Uma vida ativa e saudável é a que busca levar o presbítero da diocese de Joinville (SC), monsenhor Bertino Weber, de 80 anos. Ordenado em 1964, completou, em junho, 54 anos de sacerdócio. Além de viver e aceitar todas as etapas da vida com alegria, “imitando, tanto quanto, nosso Mestre”, o catarinense faz exercícios físicos cotidianamente, como os jogos de basquete. “Acolher as pessoas. Ajudar a descobrir os caminhos de Deus. Confiar na Providência de Deus. A oração diária é nosso combustível. É preciso levar muitas coisas na esportiva e não se deixar afetar. Deus será sempre nosso companheiro de vida. A evangelização, a oração e exercícios esportivos forjam nossa personalidade”, enumera.
De acordo com o doutor William Castilho, a formação permanente permite contribuir no processo formativo intelectual e afetivo, na motivação para a qualificação, nos relacionamentos, na pesquisa de temas que atravessam o cotidiano da vida presbiteral e religiosa, além de subsidiar a qualificação em termos de gestão de organizações religiosas.

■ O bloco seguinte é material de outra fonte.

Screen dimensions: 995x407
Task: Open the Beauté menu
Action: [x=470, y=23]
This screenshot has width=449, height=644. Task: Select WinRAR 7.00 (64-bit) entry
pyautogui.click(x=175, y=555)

Ao ressaltar a importância da formação permanente, um dos destaques das diretrizes propostas pela 56ª Assembleia Geral da CNBB, monsenhor Bertino recorda a ida de Jesus ao deserto, “para onde ia muita gente sedenta de mudanças”: “Quem se acomoda regride. Não se faz missão sem oração. O Concílio Vaticano II diz que o anúncio do evangelho até os confins do mundo é obrigação de todo cristão. Não devemos ter medo de sujar as mãos. Uma missão descompromissada não serve para Deus. Daí a necessidade da formação permanente. Quem não se encanta por Jesus, por seu reino, sua palavra e por sua missão; dificilmente se manterá no caminho. O segredo da vida espiritual do presbítero está na capacidade de se reencantar a cada dia por Jesus, de recomeçar sempre de novo e partir. Jesus hoje nos diz: ‘Coragem, não tenha medo!’”.
Assediado e seguido por um padrão de beleza estabelecido pela sociedade, padre Luciano Pimenta acredita que “somente por meio de uma maior e melhor integração das dimensões do processo formativo é possível nascer um novo paradigma de presbítero: aquele que nasce da eclesiologia do Documento de Aparecida, o presbítero que nasce da Evangelii Gaudium, que nasce das intuições de Francisco”. Assim, continua o padre, “nascerá o novo presbítero verdadeiramente belo no sentido pleno da palavra”.